The integration of syntactic and semantic processing has prompted a number of different architectures for natural language systems, such as rule-by-rule interpretation [221], semantic grammars [22] and cascaded ATNs [253]. The relationship between syntax and semantics has also been of central concern in theoretical linguistics, particularly following Richard Montague's work. Also, with the recent rapprochement between theoretical and computational linguistics, Montague's interpretation scheme has made its way into natural language systems. Variations on Montague's interpretation scheme have been adopted and implemented in several syntactic theories with a significant following in computational linguistic circles. The first steps in this direction were taken by Hobbs and Rosenschein [89]. A parser for LFG was augmented with a Montagovian semantics by Halvorsen [76]. GPSG has been similarly augmented by Gawron et al. [65], and Schubert and Pelletier [206] followed with a compositional interpretation scheme using a first order logic rather than Montague's computationally intractable higher-order intensional logic.
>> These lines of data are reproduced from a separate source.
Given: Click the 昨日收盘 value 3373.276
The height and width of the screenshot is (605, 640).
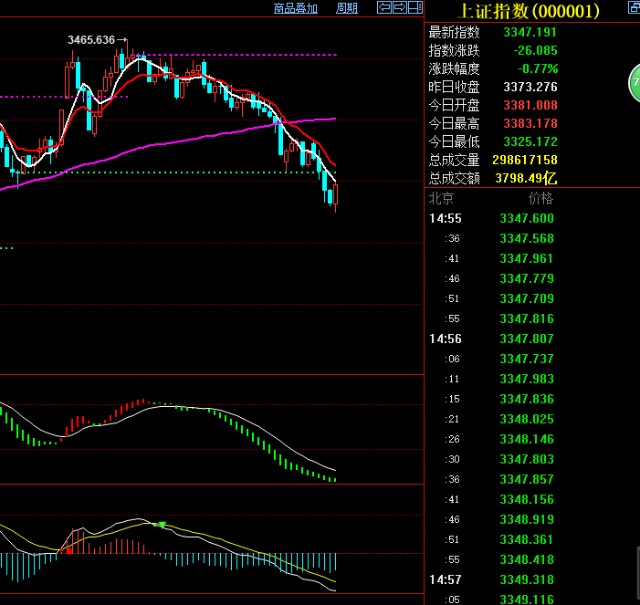Looking at the screenshot, I should pos(529,87).
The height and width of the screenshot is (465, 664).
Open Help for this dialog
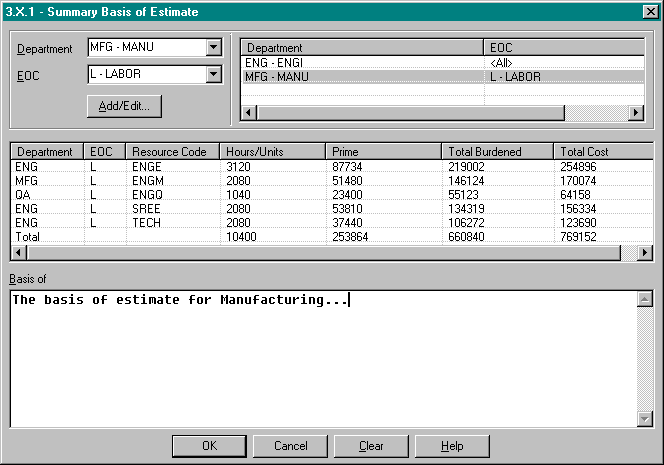(x=451, y=446)
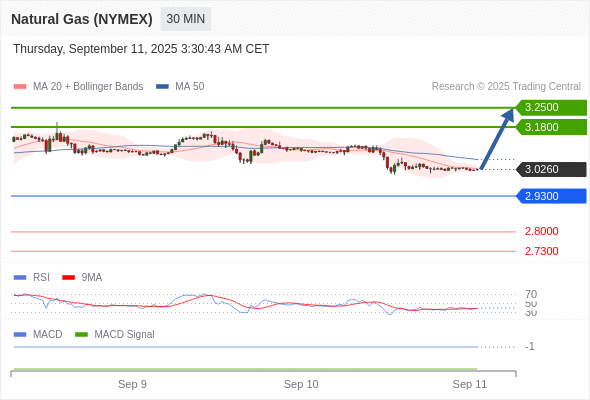Toggle the MACD legend entry

(38, 334)
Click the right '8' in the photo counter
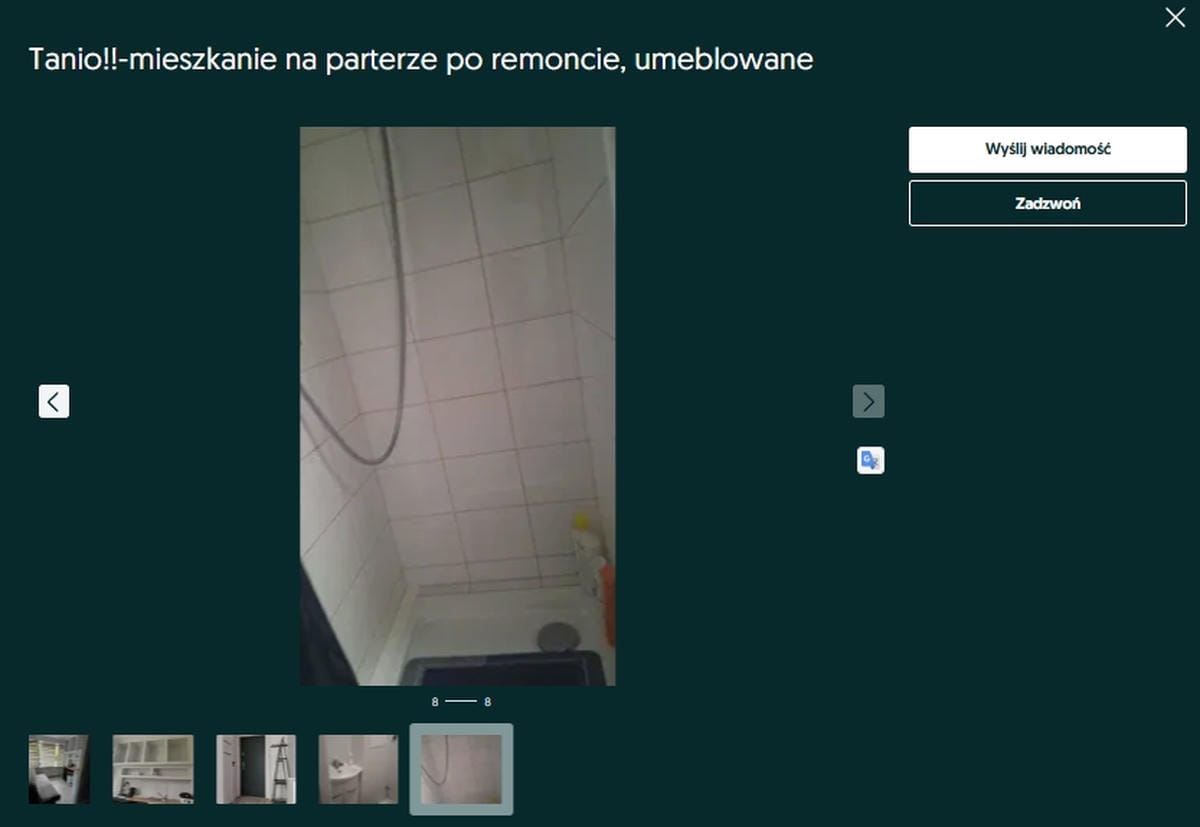The height and width of the screenshot is (827, 1200). coord(487,702)
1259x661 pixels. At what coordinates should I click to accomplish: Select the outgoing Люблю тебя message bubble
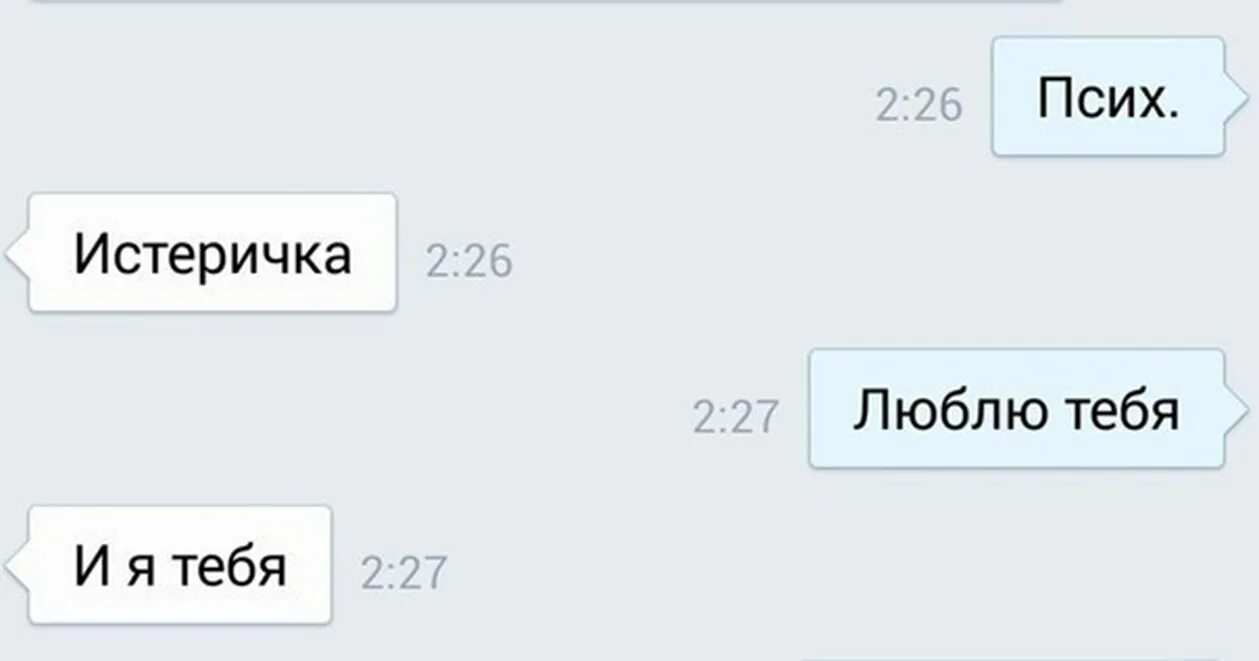pos(1017,409)
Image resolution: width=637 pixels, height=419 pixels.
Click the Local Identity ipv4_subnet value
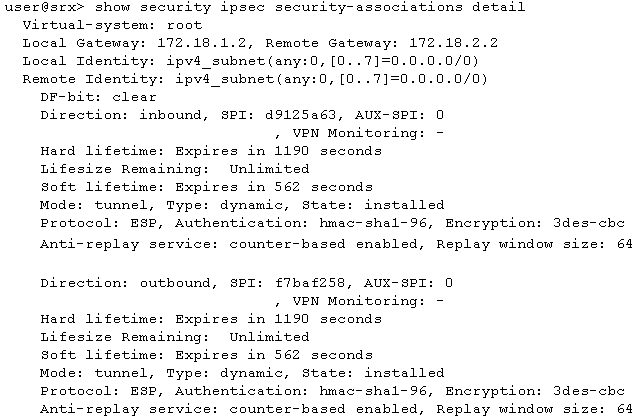pos(323,61)
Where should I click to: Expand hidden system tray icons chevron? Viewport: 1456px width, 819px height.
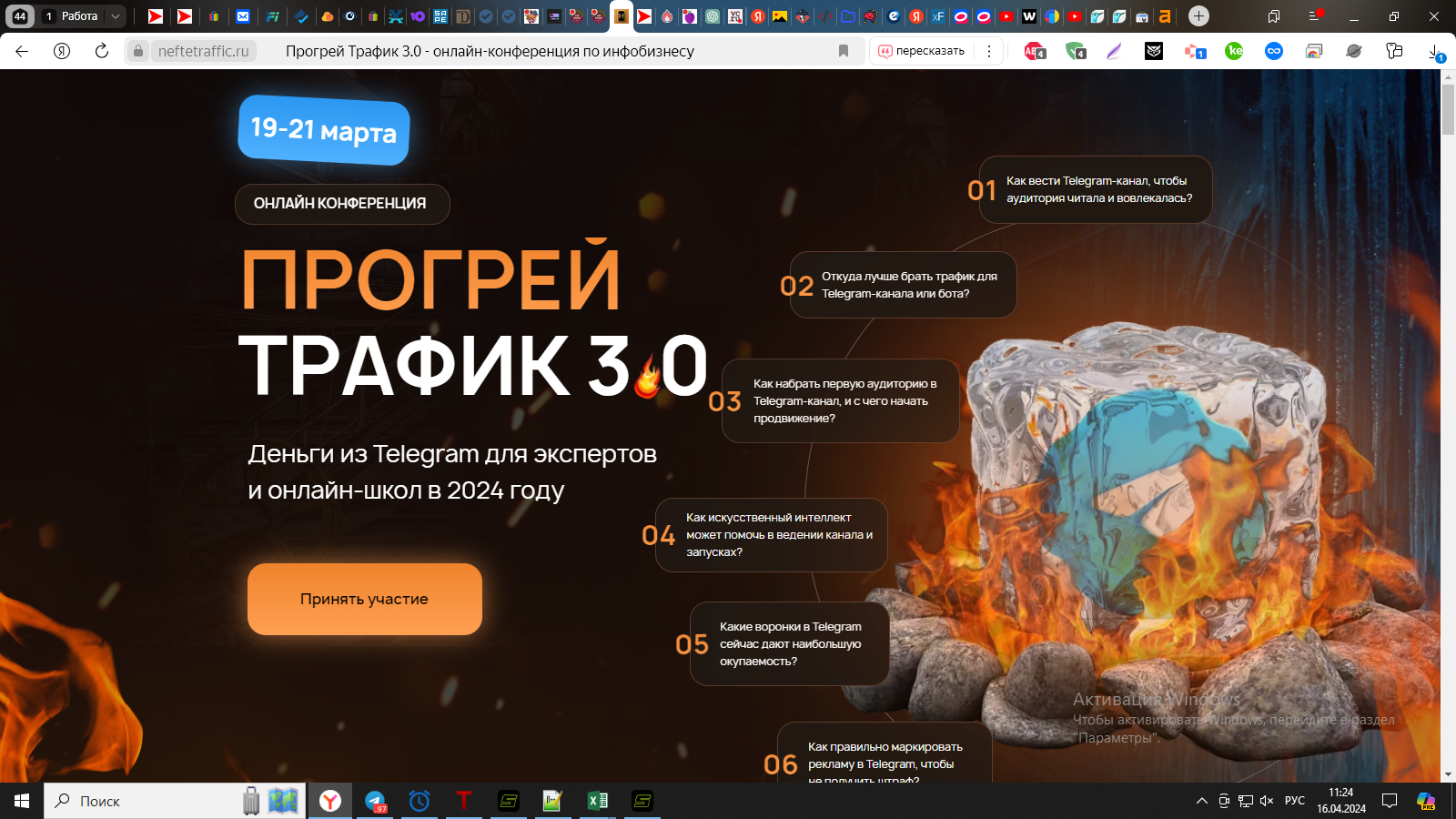[1201, 801]
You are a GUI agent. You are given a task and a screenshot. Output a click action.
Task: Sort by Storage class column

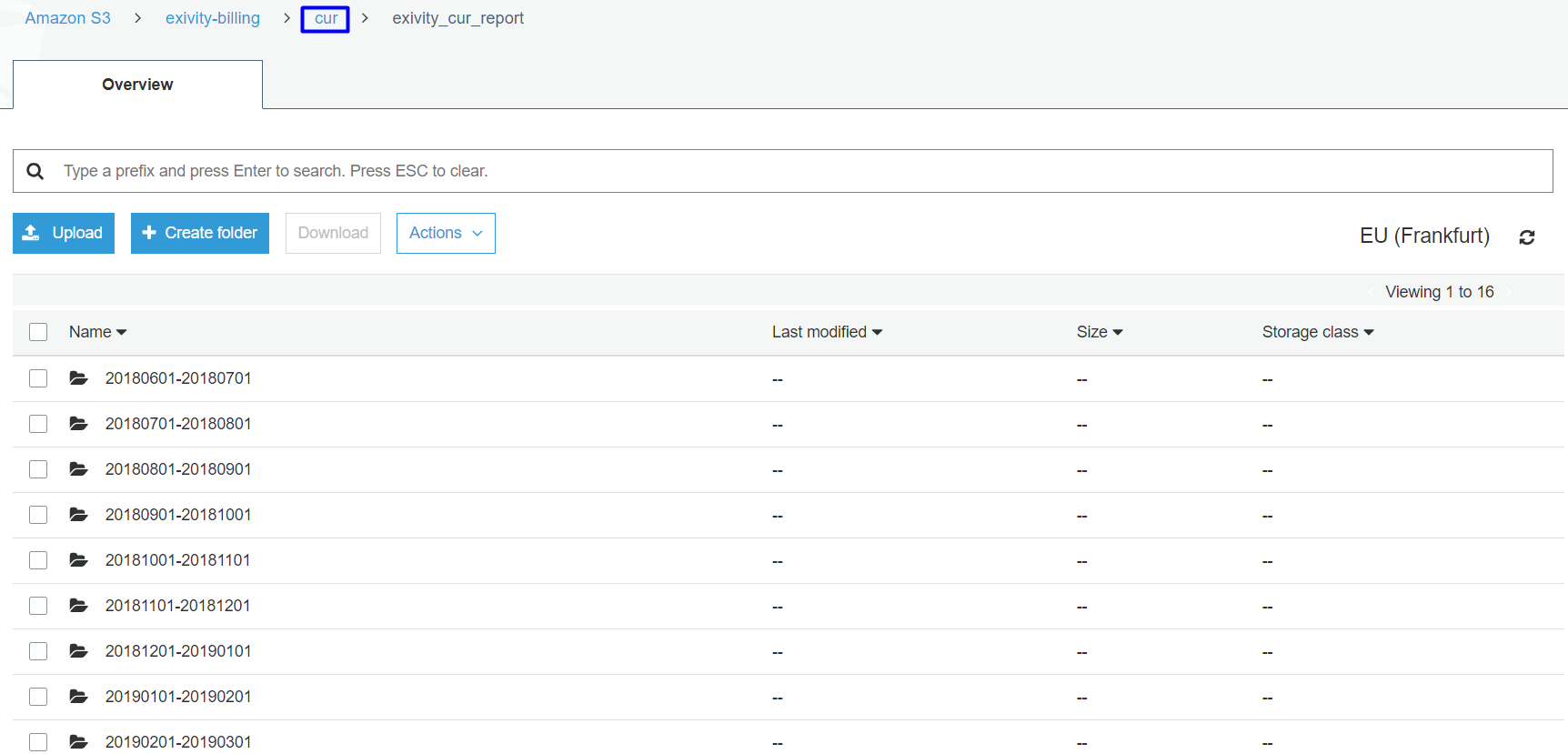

In parallel with these developments in the syntax/semantics interface, unification-based mechanisms for linguistic description had significant impact both on syntactic theory and syntactic description. But the Montagovian view of compositionality in semantics and the architectures for configuring the syntax/semantics interface were slower to achieve a similar revaluation in view of unification and the new possibilities for composition which it brought.
This chapter concerns experiments with Situation Schemata as a linguistic representation language, in the first instance for Machine Translation purposes but not exclusively so. The work reported is primarily concerned with the adaptation of the Situation Schemata language presented by Fenstad et al. [56] (but see also Fenstad et al. in this volume) to an implementation within grammars having interestingly broad linguistic coverage. We shall also consider the computational tools required for such an implementation and our underlying motivation. The chapter is therefore not solely concerned with the form of the representation language and its relation to any eventual interpretation language, but also with practical and methodological issues associated with the implementation of current theories in Computational Linguistics. A key theme is the interplay between linguistic information, representation and appropriate mechanisms for abstraction.
The rest of the chapter is divided into three further sections. Section 7.2 suggests that the problem of translation can shed light on a range of representational issues on the syntax/semantics border; it contains a brief introduction to Situation Semantics and the original version of Situation Schemata. Section 7.3 outlines the design of a computational toolkit for experimenting with unification-based descriptions, concentrating on details of the grammar formalism and its abstraction mechanisms. Section 7.4 considers the form of Situation Schemata that has been implemented within a grammar of German and some related representational issues that arise out of this work.